Il problema più gravoso è e rimane il gap da colmare proprio nel digitale e negli investimenti infrastrutturali; in un paese dove il 13,9% dei Comuni italiani si è già detto contrario al 5G. Parlare di transizione 4.0, ricerca e competenze è obbligatorio, ma piuttosto sterile se non si parte costruendo dal basso. La prima raccomandazione che il governo Draghi dovrebbe raccogliere per il suo obiettivo primario – la gestione dei fondi europei – è proprio quella di potenziare le risorse dedicate alla banda ultralarga e alle reti di nuova generazione come il 5G per le quali sono oggi dedicati solamente 4,2 miliardi di euro nei prossimi anni.
Infratel: “Nuovi fondi BUL nel PNRR e nuove policy pubbliche: ecco che bisogna fare”
Rafforzare il dialogo pubblico-privato
Un altro punto fondamentale, in cui si spera che la presenza di un governo autorevole possa avere maggiore presa, è il rafforzamento del dialogo tra privato e pubblico all’insegna degli investimenti e delle politiche di ampio respiro. In questo senso non è sufficiente un’azione mirata ad agevolare semplicemente l’acquisizione di nuovi macchinari, software e installazioni come il piano Transizione 4.0.

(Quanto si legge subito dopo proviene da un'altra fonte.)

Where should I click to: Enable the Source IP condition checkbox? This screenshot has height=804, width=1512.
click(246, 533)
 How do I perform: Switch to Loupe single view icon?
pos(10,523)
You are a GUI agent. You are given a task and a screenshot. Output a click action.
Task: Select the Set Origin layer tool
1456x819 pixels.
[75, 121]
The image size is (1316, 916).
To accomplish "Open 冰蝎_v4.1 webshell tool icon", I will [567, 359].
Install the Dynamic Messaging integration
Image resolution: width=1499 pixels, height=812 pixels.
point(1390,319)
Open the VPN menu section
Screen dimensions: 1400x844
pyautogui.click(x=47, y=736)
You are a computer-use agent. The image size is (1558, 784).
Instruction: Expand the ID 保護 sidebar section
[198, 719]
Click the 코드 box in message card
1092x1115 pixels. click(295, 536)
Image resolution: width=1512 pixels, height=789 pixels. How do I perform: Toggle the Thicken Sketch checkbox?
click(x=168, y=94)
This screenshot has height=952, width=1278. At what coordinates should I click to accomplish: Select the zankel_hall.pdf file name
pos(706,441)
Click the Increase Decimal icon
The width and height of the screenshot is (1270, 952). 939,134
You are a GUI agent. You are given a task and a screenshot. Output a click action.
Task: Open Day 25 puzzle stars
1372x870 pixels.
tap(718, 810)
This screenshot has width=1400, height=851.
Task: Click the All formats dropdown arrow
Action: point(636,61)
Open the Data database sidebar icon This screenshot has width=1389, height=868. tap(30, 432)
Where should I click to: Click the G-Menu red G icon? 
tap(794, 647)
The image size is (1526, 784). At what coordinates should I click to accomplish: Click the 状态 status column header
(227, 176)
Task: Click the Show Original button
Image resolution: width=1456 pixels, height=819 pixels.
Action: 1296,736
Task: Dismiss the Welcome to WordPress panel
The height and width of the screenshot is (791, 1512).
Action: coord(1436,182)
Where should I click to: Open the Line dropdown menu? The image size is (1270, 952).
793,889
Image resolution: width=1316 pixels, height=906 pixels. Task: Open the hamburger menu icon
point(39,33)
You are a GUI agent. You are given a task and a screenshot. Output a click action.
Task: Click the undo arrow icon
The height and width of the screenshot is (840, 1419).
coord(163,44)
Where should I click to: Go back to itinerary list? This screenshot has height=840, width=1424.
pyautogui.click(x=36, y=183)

Mancano le politiche per il trasferimento tecnologico e le attività di R&S dove l’Italia rimane molto indietro rispetto ai paesi industrializzati e la parte del collegamento tra educazione pubblica e formazione permanente all’interno delle aziende. La Fondazione ENEA Tech da questo punto di vista è un ottimo punto di partenza e potrebbe essere un’apripista fondamentale per estendere la pratica sul modello del Fraunhofer che però ha una mission ancora più estesa e coinvolge 75 istituti di ricerca con un budget di quasi 3 miliardi di euro.
Poco tempo per tutto
Il vero dubbio, però, sul governo Draghi rimane quello della risorsa più preziosa: il tempo. Non è ancora chiara la durata di questo esecutivo (un anno e mezzo al massimo e alcuni sostengono pochi mesi) né la capacità dei partiti al suo interno di procedere in modo compatto per portare a termine tutti gli impegni elencati.
Di sicuro verranno apportate modifiche al PNRR in modo che l’Unione Europea possa avere meno remore nella concessione degli ingenti prestiti poliennali. Ma è sufficiente questo poco tempo e un solo “dossier” per rimettere in piedi un paese zoppo e carente proprio nei fondamentali?